What has the Czech singer/songwriter, Jaromir Nohavica - singing to the nothing more than an acoustic guitar - have in common with the endlessly repetitive rhythms of Techno? The answer is quite simple. Nohavica, famed for his protest songs going back to the days of communism and his role in the recent Czech film Year of the Devil, has composed a brand new protest song. He is responding to last weekend's huge techno-party that ended in violent clashes between participants and the police, who used tear gas, water cannon and batons to end the rave. The police intervention has divided Czech society between those, including the Prime Minister Jiri Paroubek, who say that the police were simply fulfilling their duty to preserve law and order and those, including President Vaclav Klaus, and his predecessor Vaclav Havel, who say that the intervention was vastly out of scale.
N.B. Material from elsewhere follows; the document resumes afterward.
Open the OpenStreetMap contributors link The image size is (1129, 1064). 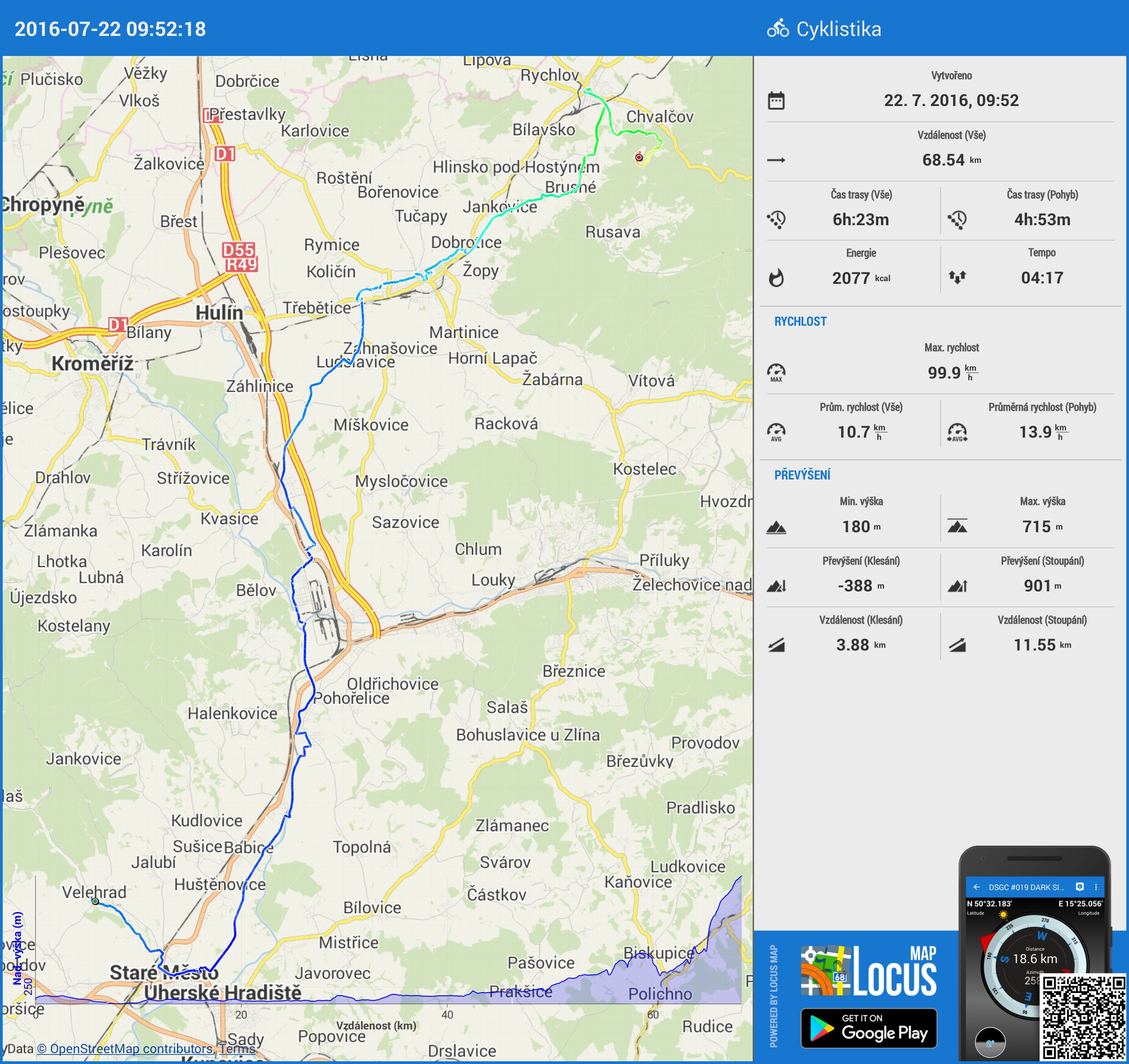coord(125,1049)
Many who share that view, have drawn parallels with the days of the old regime - among them Jaromir Nohavica, whose song is provocatively called: "They're Beating the Children Again".
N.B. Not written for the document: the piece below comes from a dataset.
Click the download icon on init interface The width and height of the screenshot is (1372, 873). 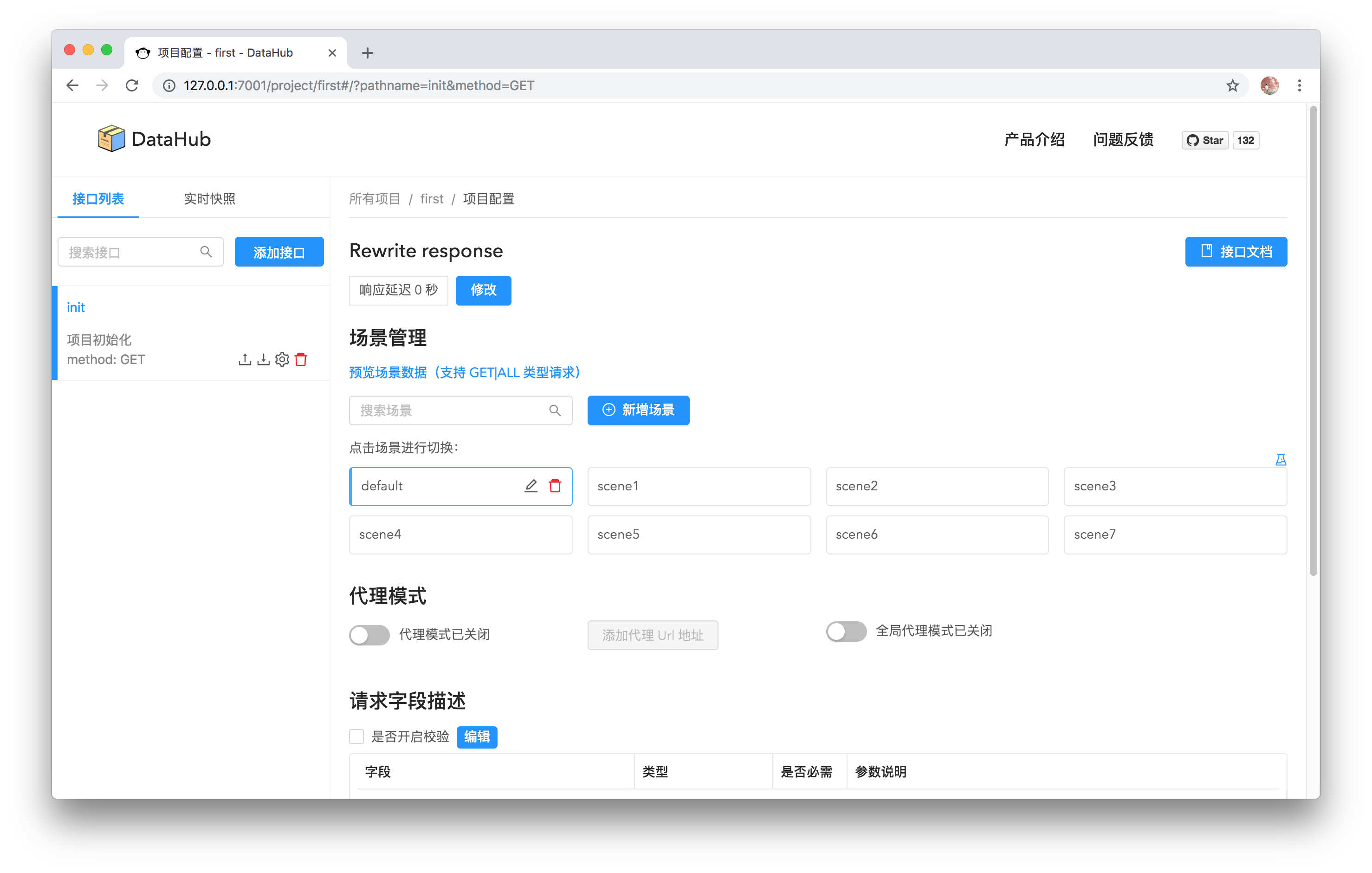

The words go something like this:
"They're beating the children again
With plastic clubs
Once again there is talk of anarchy in the air
As in November, water is falling from the skies
With the men in armour in the background
Unfreedom is creeping towards us."
This is pretty strong stuff, with its references to the police violence during the Velvet Revolution of November 1989, but there have also been plenty of articles in the papers in the last few days, claiming that such reactions widely miss the mark, and laying much of the blame with the techno fans themselves.
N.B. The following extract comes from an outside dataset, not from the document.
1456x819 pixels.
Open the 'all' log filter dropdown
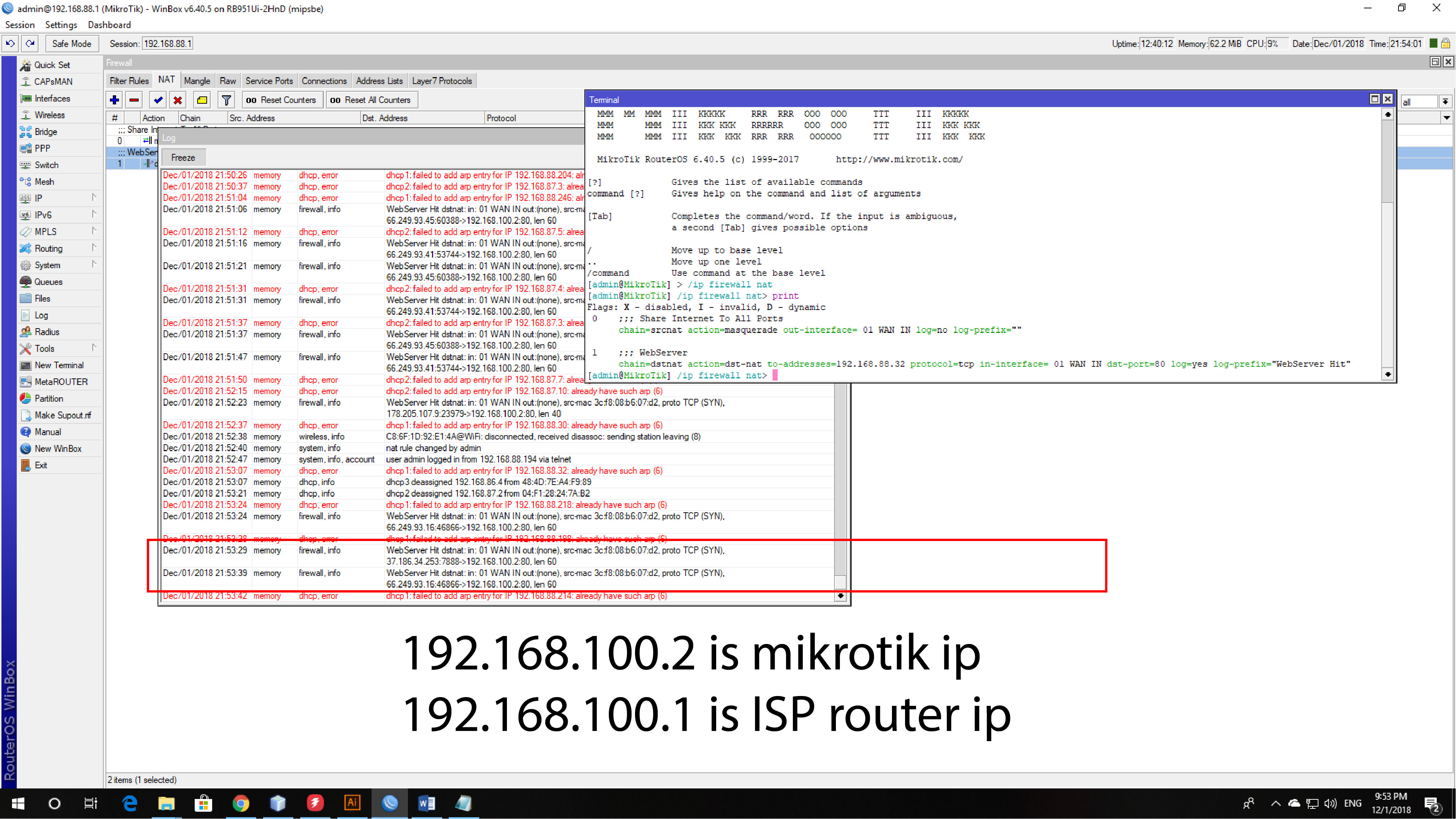point(1445,101)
Polls have suggested that public opinion is divided 50-50. Prime Minister Paroubek has now acknowledged that there may have been individual cases of police excess, but he stands by his view that the great majority of officers were just doing their job - to keep law and order. The row looks set to run and run, and it shows how, even 16 years after the fall of communism, the role of the police remains a highly sensitive issue in the Czech Republic.